MDH Commissioner Jan Malcolm:
- Globally, 22.1 million cases since start of pandemic; 780,000 deaths
- In U.S., 5.4 million cases since pandemic began; 171,000 deaths
- In Minnesota, 66,618 cumulative cases (up 567 over previous reporting day)
- Of the 66,618 cases, 60,242 patients (90%) have recovered and no longer need isolation
- In Minnesota, 1,738 cumulative deaths, (up 17 over prior reporting day)
- The 17 newly reported deaths is highest daily number since June 19
- 9 of 17 deaths are residents of long-term care facilities
- Hospitalized as of today in MN: 321 (+17 over prior day); Hospitalized in ICUs as of today: 152
- There’s a significant backlog of test results entered into MDH data system (25,000 tests), vast majority of them negative, some date back as far as April. MDH reports analytical data based on when people get tested, not when results come back.
MDH State Epidemiologist Dr. Ruth Lynfield:
- On encouraging college students to “lay low before you go,” also urges students to avoid crowded bars and house parties.
- The advice recommends students stay home for 14 days before returning to campus.
- Believes reopening campuses and schools will be determined by decisions from students
- Michigan State, University of North Carolina, and Notre Dame had to scale back in-person campus openings due positive tests of students. In the case of Notre Dame, positive tests traced to large off-campus parties with no mask wearing.
- Hearing “troubling reports” that some parents want in-person learning so badly, they’re not getting symptomatic children tested for belief it will affect the metrics that impact school decisions. “Please keep your children home when they have symptoms,” said Lynfield.
- Fatigue, achy joints, persistent loss of smell, damage to organs -including heart are some of the symptoms/outcomes from COVID-19 that can last “weeks to months,” said Lynfield.
- Please remember people can be infectious two days before symptoms develop.
Q&A Session and Notes:
- What kind of “troubling reports” are you hearing in regards to parents of students and schools? Lynfield: They are anecdotal. “Please, if you or your children have symptoms, get tested.” “If our levels of community transmission are high, we are going to have to shut down.”
- Changing recommendation to colleges given those situation at other colleges nationwide? Lynfield: “We are not.” MDH approach is to test symptomatic people (including students) or those with known exposure. “We don’t have an infinite supply of testing.”
- “Having a negative test doesn’t give a green light to go and socialize and not keep the distance,” said Lynfield.
- “We’re not going to be able to test our way out of this pandemic.” We need to take precautions, masks and social distancing.

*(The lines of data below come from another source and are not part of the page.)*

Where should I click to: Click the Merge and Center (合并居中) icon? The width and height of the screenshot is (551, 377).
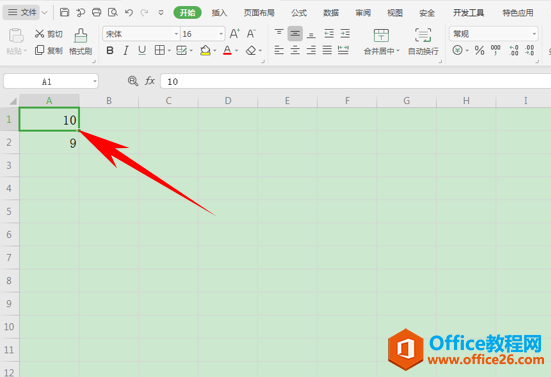(x=381, y=35)
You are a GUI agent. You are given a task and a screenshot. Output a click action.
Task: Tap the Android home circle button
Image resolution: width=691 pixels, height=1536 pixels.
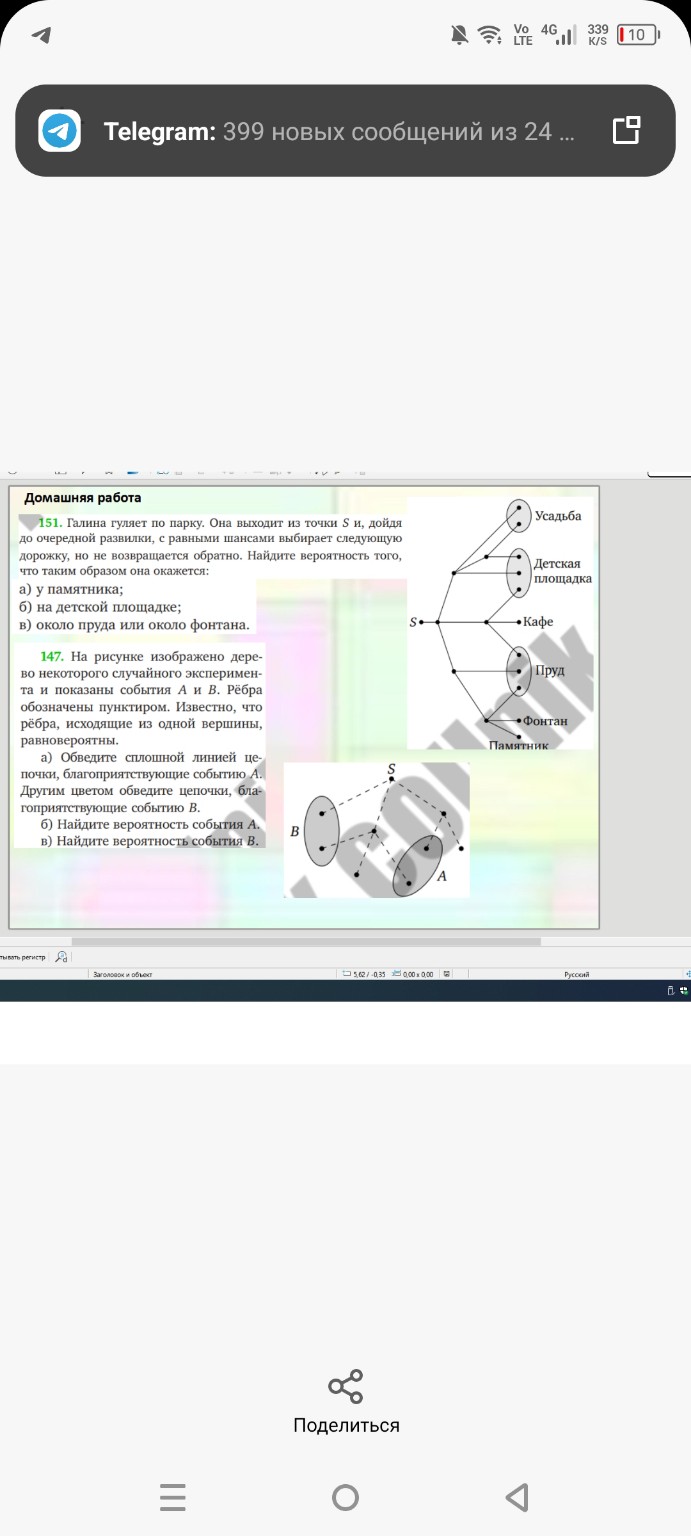346,1497
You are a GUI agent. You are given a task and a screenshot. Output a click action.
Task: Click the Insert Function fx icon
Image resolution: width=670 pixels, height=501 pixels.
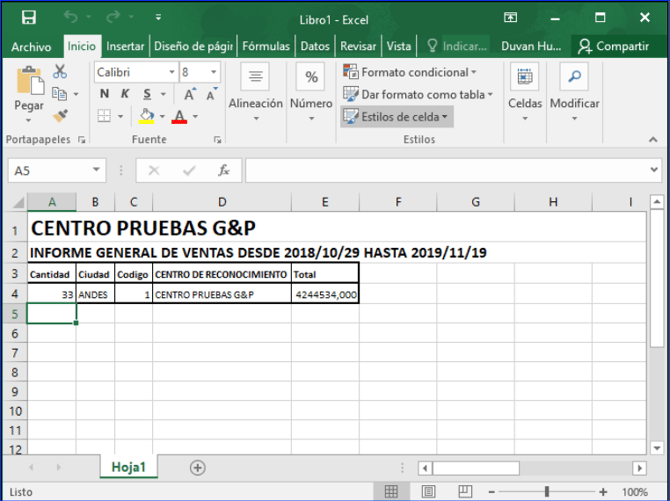[x=225, y=171]
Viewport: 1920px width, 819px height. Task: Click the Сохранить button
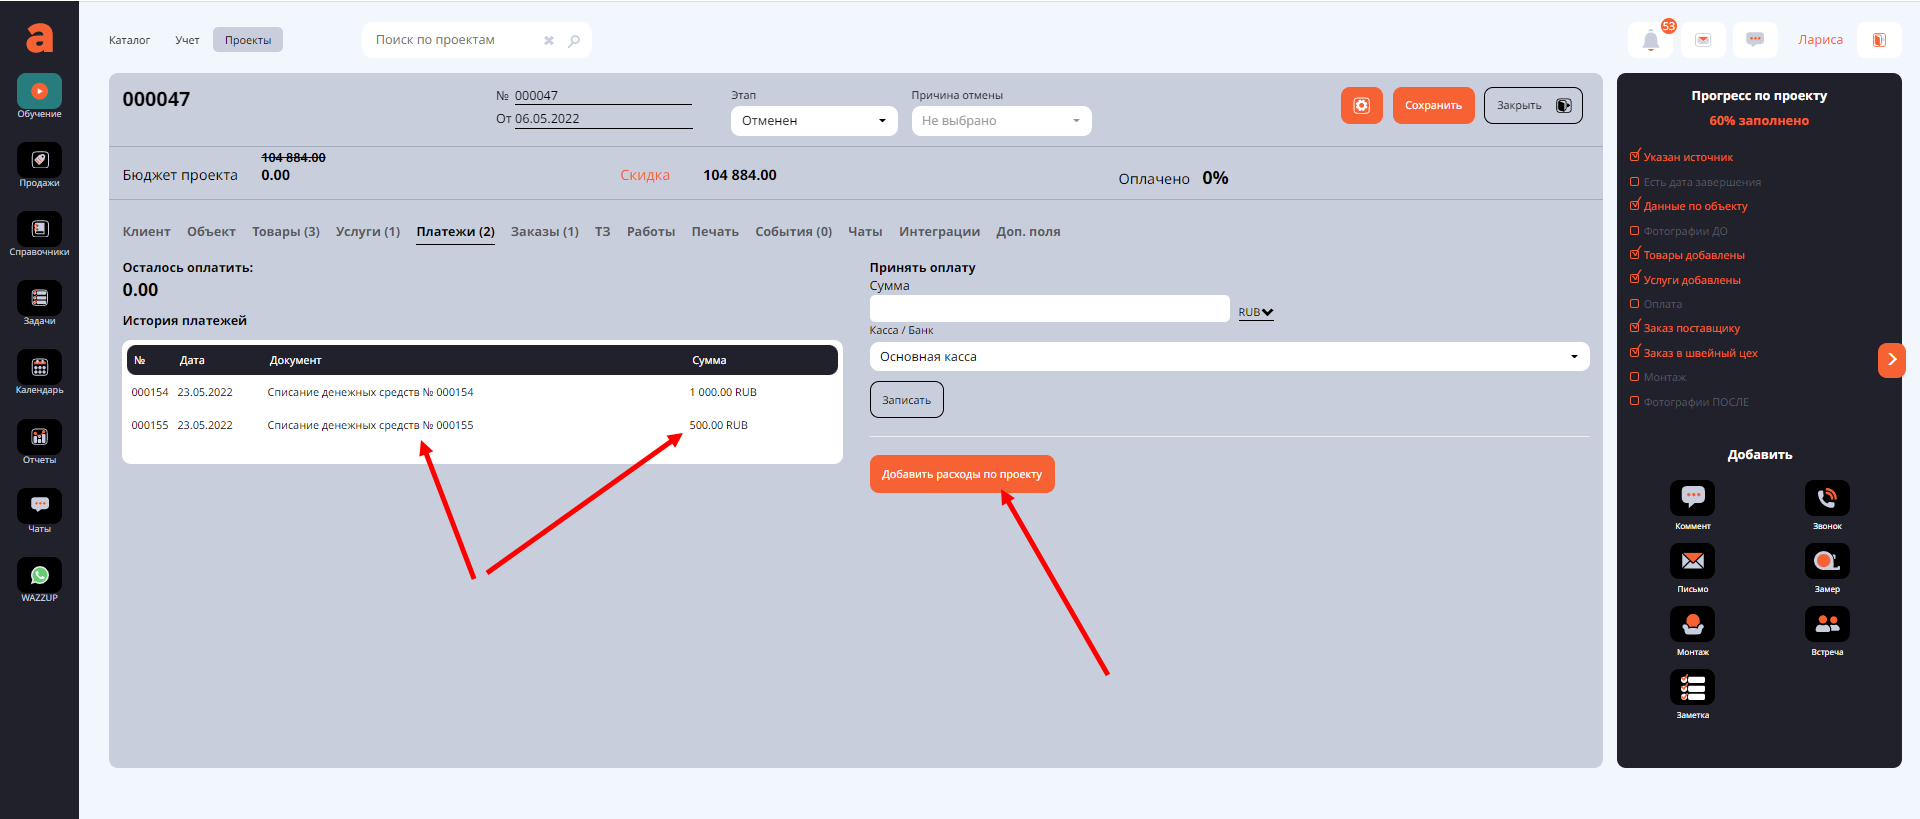(1432, 106)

- Do colleges have mechanism to track cases on campus? Kris Ehresmann: MDH will work in conjunction with local public health officials and the institution to do contact tracing. “It really would be a joint effort,” said Ehresmann, the state’s infectious expert.
- Is there threshold when school required to make number public? Ehresmann: “We have not indicated a point at which they need to make that information public.”
- MDH asking schools to make COVID-19 case information public to students and campus staff
- 3 weeks into Gov. Walz’s mask mandate. Any conclusions? Malcolm: Always difficult to determine causality, but we are seeing a stabilization of cases.
- Are increase in deaths reported today a blip? Malcolm: “We probably need a few more days to see.”
- “One day doesn’t make a trend,” said Ehresmann.
- Any strategy to fight mitigation fatigue? Lynfield: “One thing that would be useful is to remind people that some people do very poorly with this virus.” “We are learning more and more about long-term effects.” This includes people who were very healthy and have long battles of serious complications.
- Other effective strategies to get college students to comply? Ehresmann: Working with campuses on messaging. This messaging trickling down to teens as well, in regards to eventual high school in-person reopenings.
- Recommend asymptomatic students get tested before going to campus? Malcolm: recommendations continue to be symptomatic people and those with known exposure, due to limits of testing supplies at this point in time. If progress of new testing tools develop, MDH recommendations may change.